The vulnerability in RustDesk Client allows an adversary to generate authentication proofs without a client‑side nonce, thereby enabling session replay attacks. An attacker who captures a valid session identifier can reuse it to bypass authentication and gain authorized access to a RustDesk session. This represents a critical failure in the credential proof mechanism, corresponding to weaknesses that allow replay or reuse of authentication data (CWE‑294) and the lack of protective measures for cryptographic material (CWE‑916). The impact is the ability to impersonate a legitimate client or peer and possibly execute actions within the remote session without any additional credentials.

RustDesk Client versions up to and including 1.4.5 on all supported platforms—Windows, macOS, Linux, iOS, Android, and the web client—are affected. All installations of these platforms using the client login or peer authentication modules are vulnerable.

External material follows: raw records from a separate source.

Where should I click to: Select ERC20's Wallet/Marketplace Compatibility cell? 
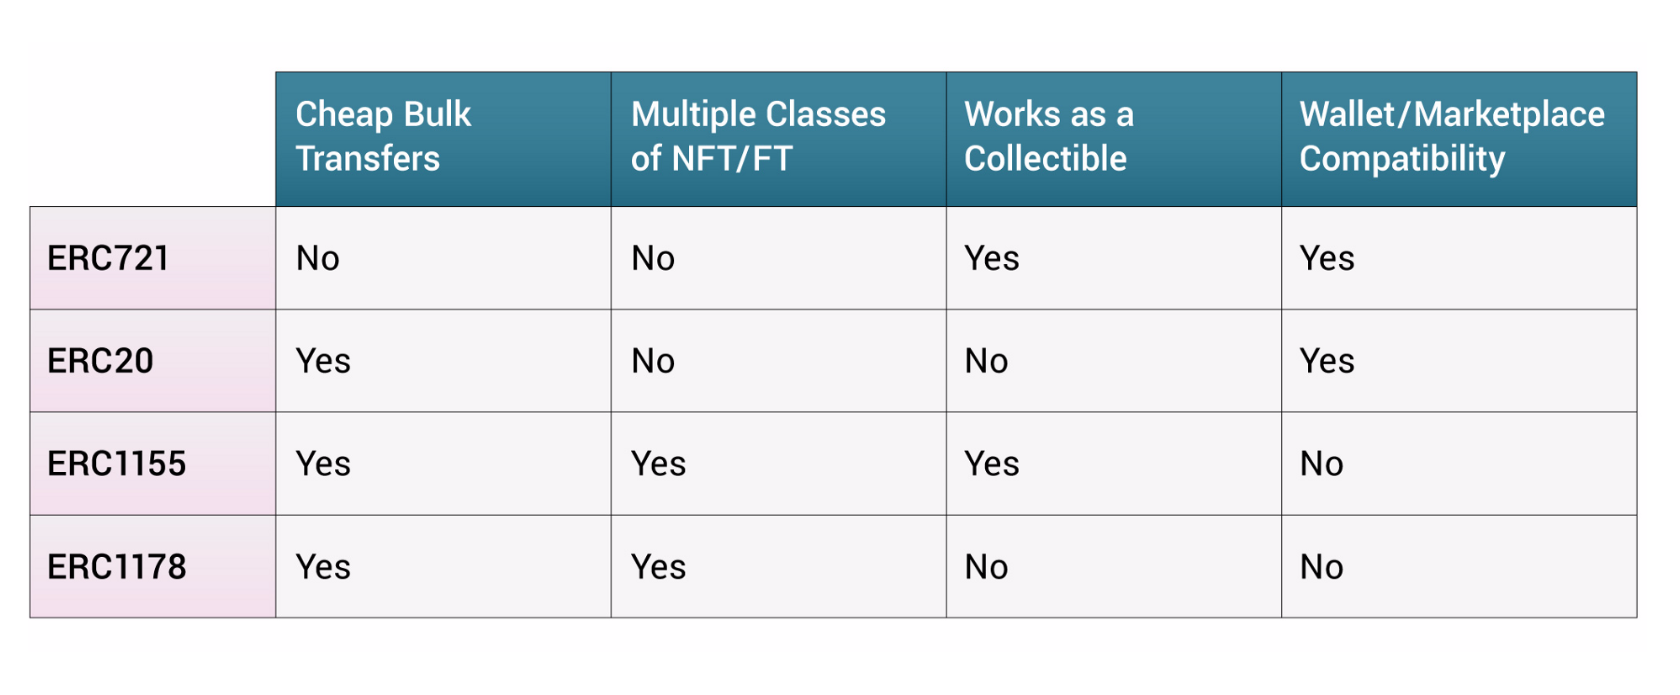[x=1459, y=361]
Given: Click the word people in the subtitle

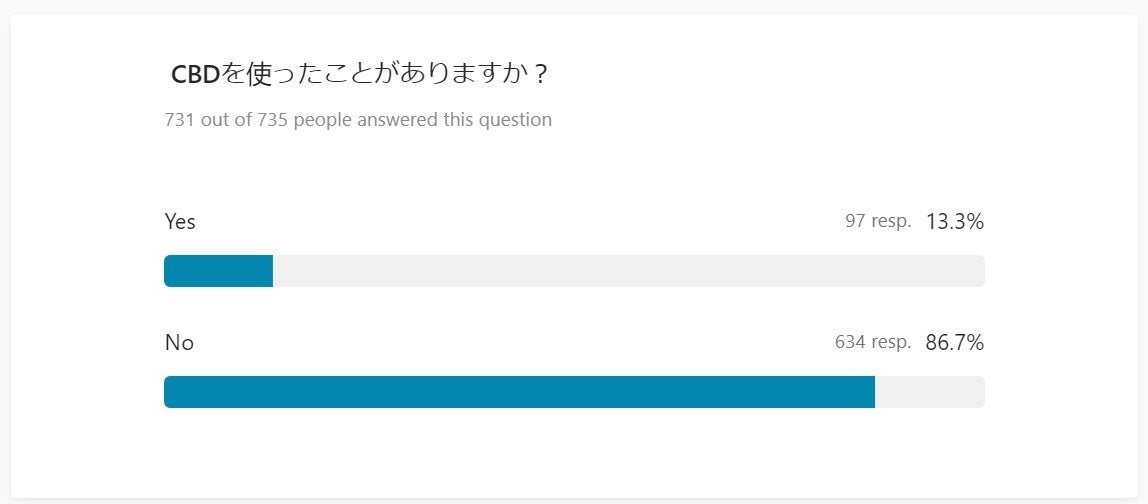Looking at the screenshot, I should [319, 120].
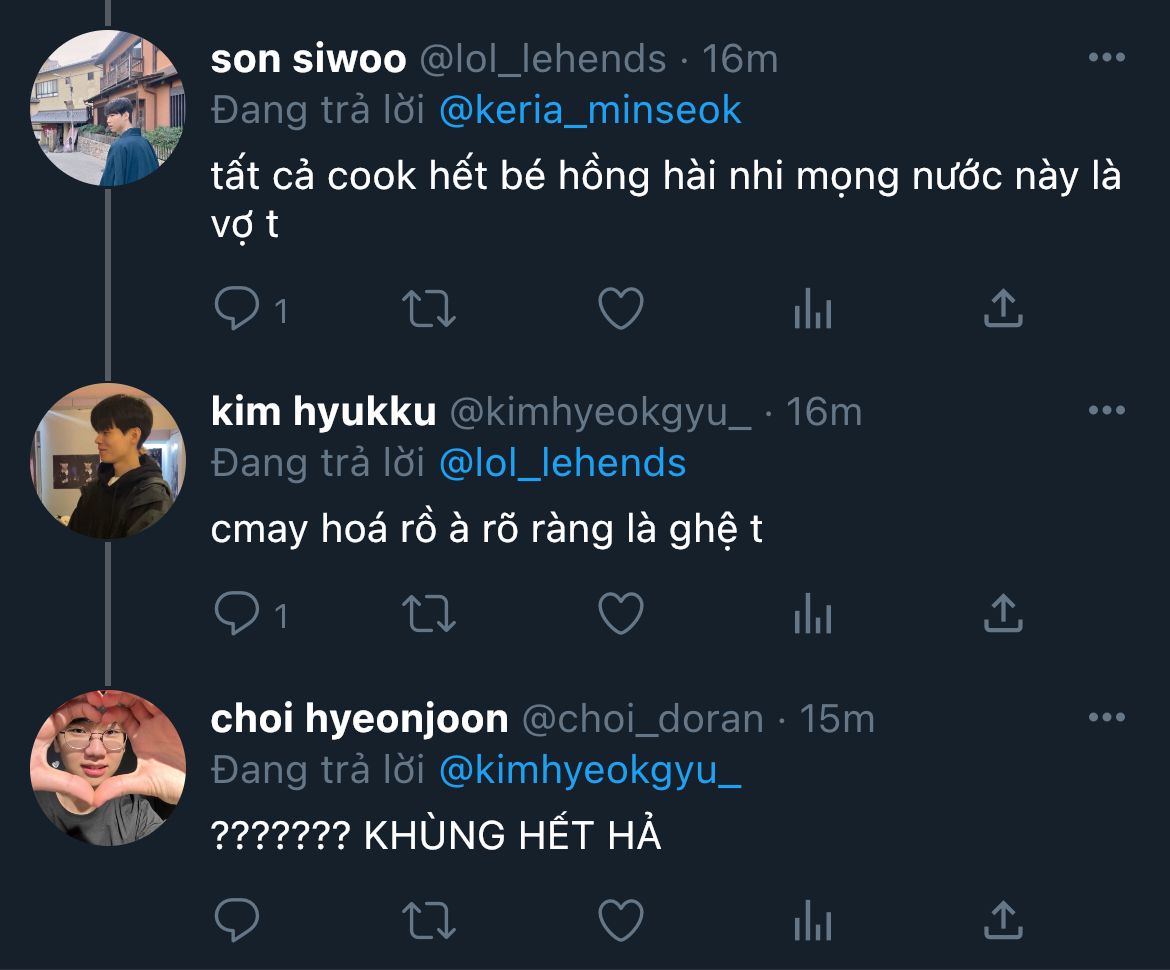
Task: Retweet kim hyukku's tweet
Action: point(429,614)
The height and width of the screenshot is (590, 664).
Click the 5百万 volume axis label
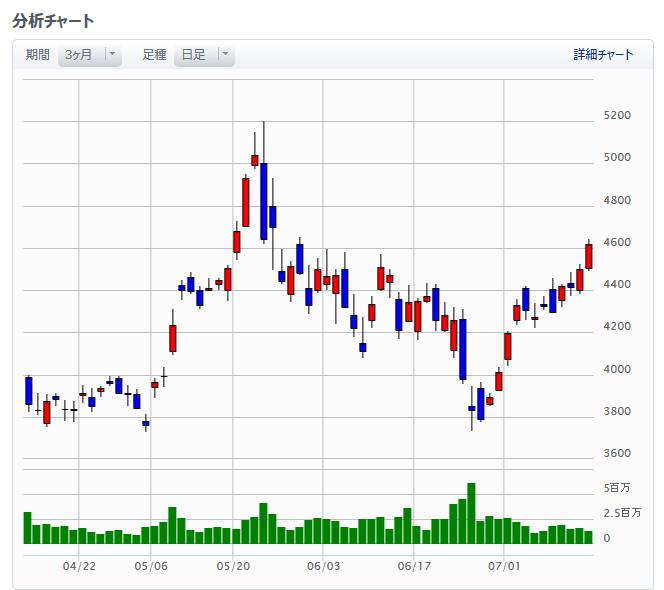(x=618, y=488)
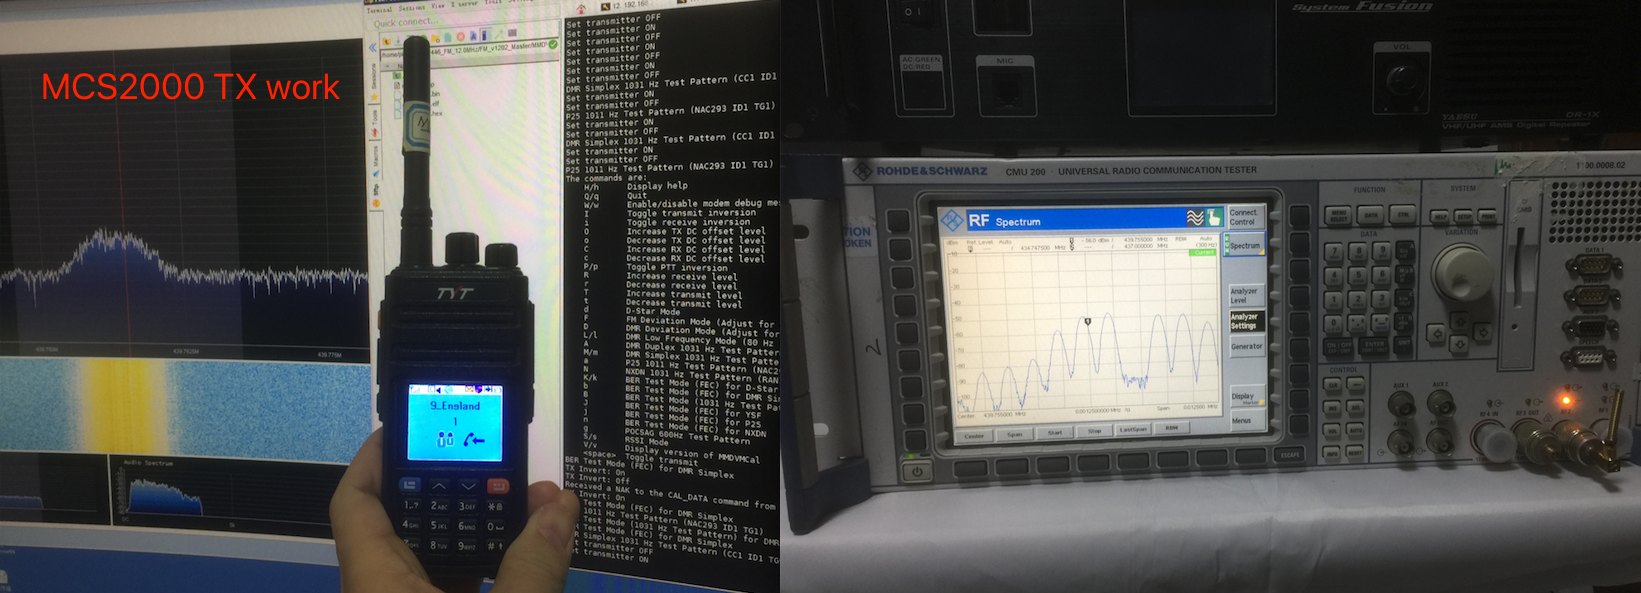Select the Analyzer Level softkey
Viewport: 1641px width, 593px height.
pyautogui.click(x=1243, y=295)
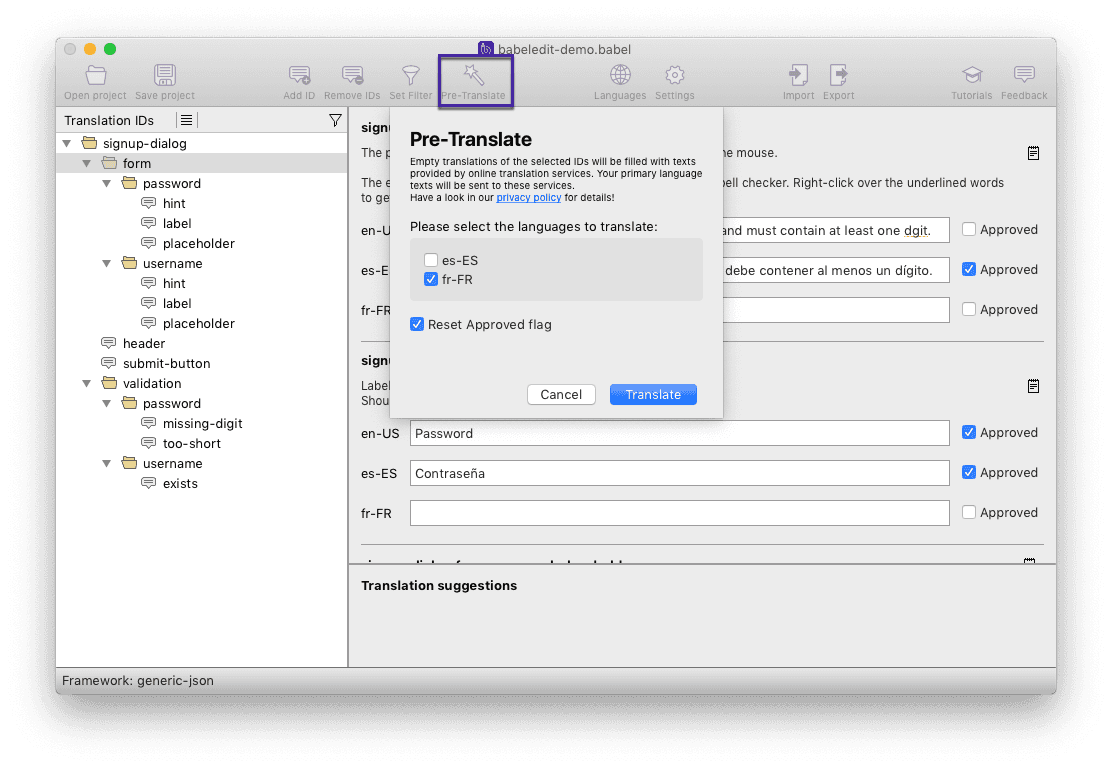Enable the es-ES language checkbox
Viewport: 1112px width, 768px height.
pyautogui.click(x=431, y=260)
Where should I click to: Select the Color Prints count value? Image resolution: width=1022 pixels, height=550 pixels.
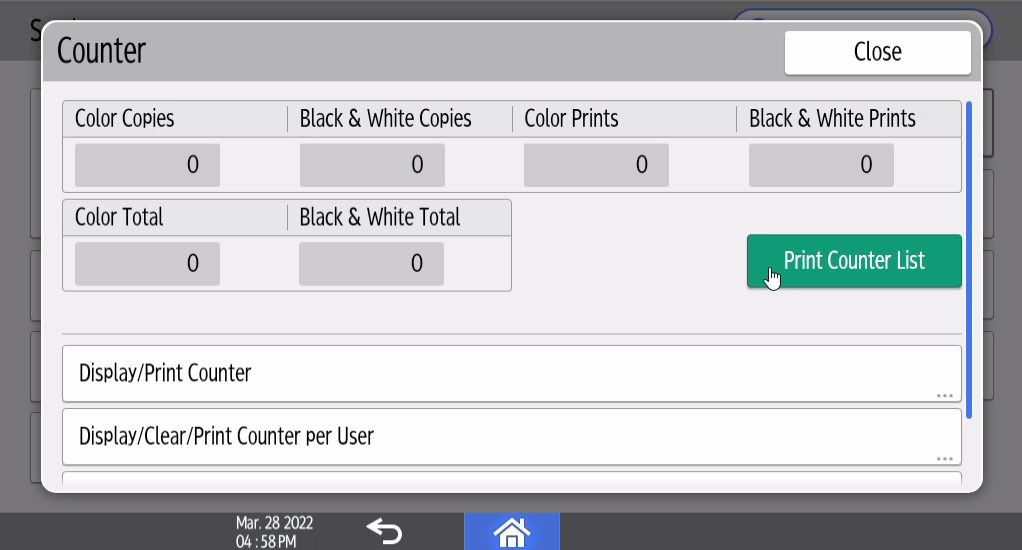pyautogui.click(x=596, y=165)
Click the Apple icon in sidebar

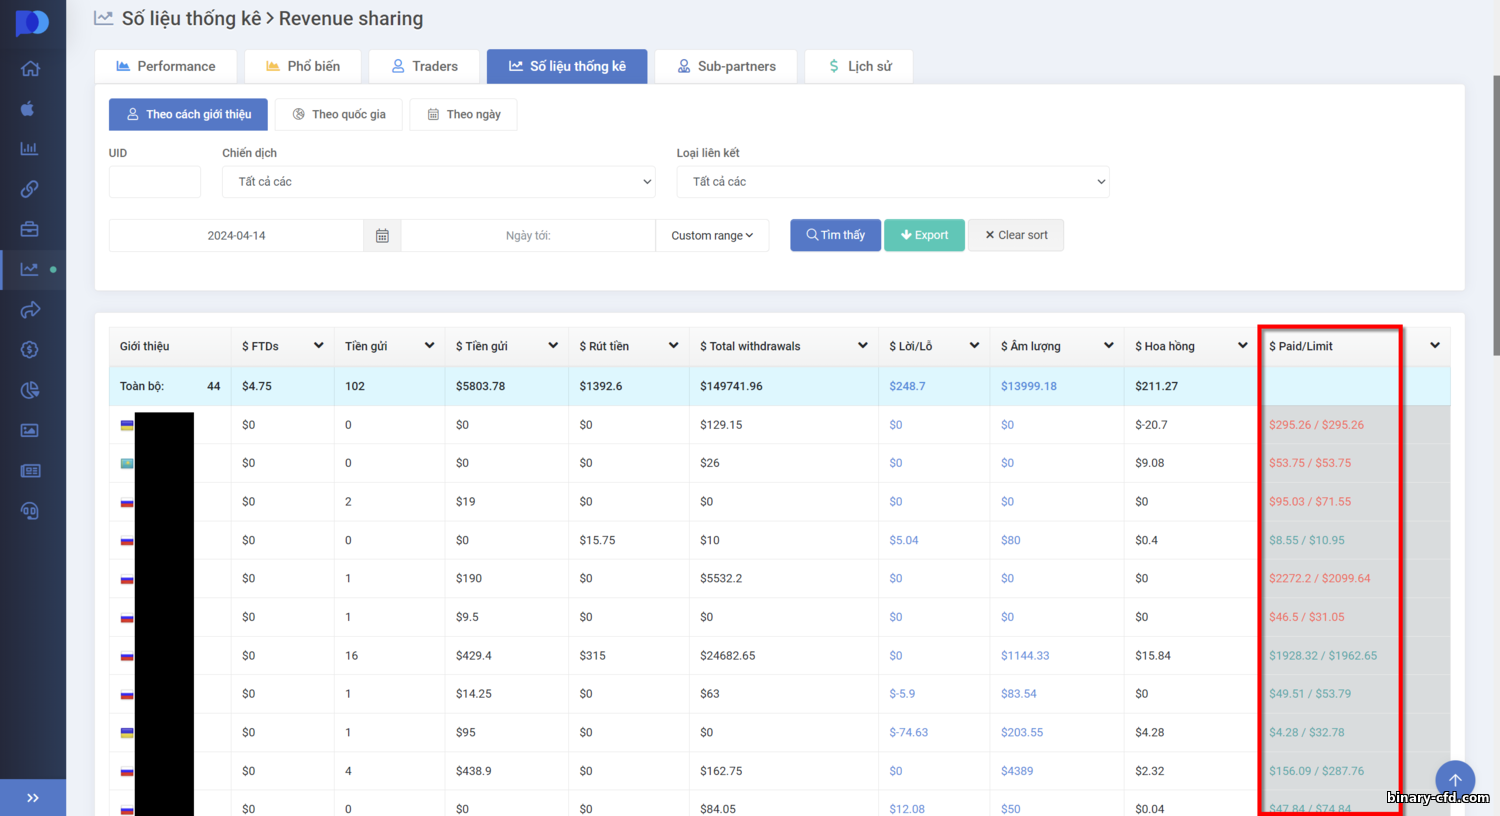(x=28, y=108)
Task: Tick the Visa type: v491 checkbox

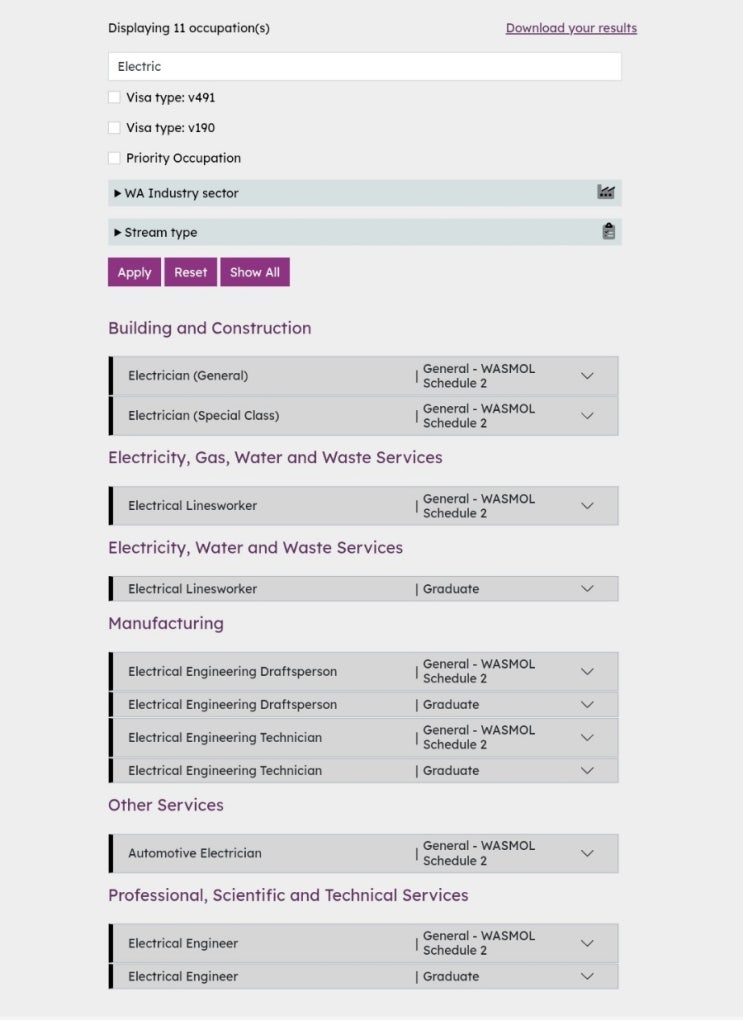Action: pyautogui.click(x=115, y=97)
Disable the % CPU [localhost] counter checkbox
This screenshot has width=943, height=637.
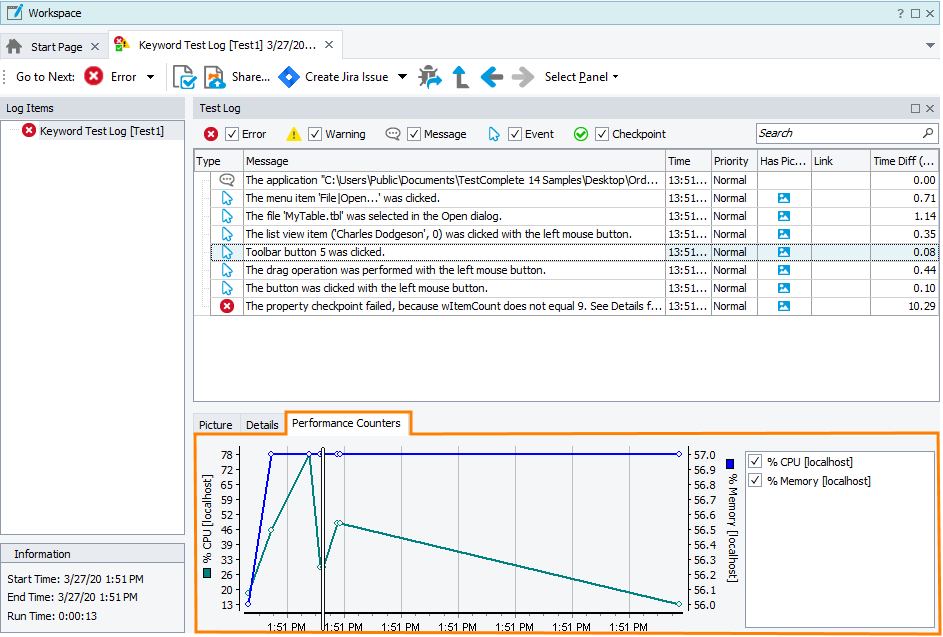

The CVSS score of 9.3 classifies this flaw as critical, and the EPSS score of <1% indicates a low estimated probability of exploitation, though the actual risk remains high due to the severe impact of credential bypass. The vulnerability is not listed in CISA’s KEV catalog. exploitation typically requires the attacker to obtain a valid session identifier, likely through network eavesdropping or a man‑in‑the‑middle position. Once the session ID is captured, the attacker can replay the authentication proof unopposed, gaining authorized access. The vendor’s recommended fix—adding a client‑side nonce and adopting SRP—directly addresses the root cause, while the workaround of enforcing long passwords and enabling two‑factor authentication raises the barrier for successful attacks until a patch is deployed.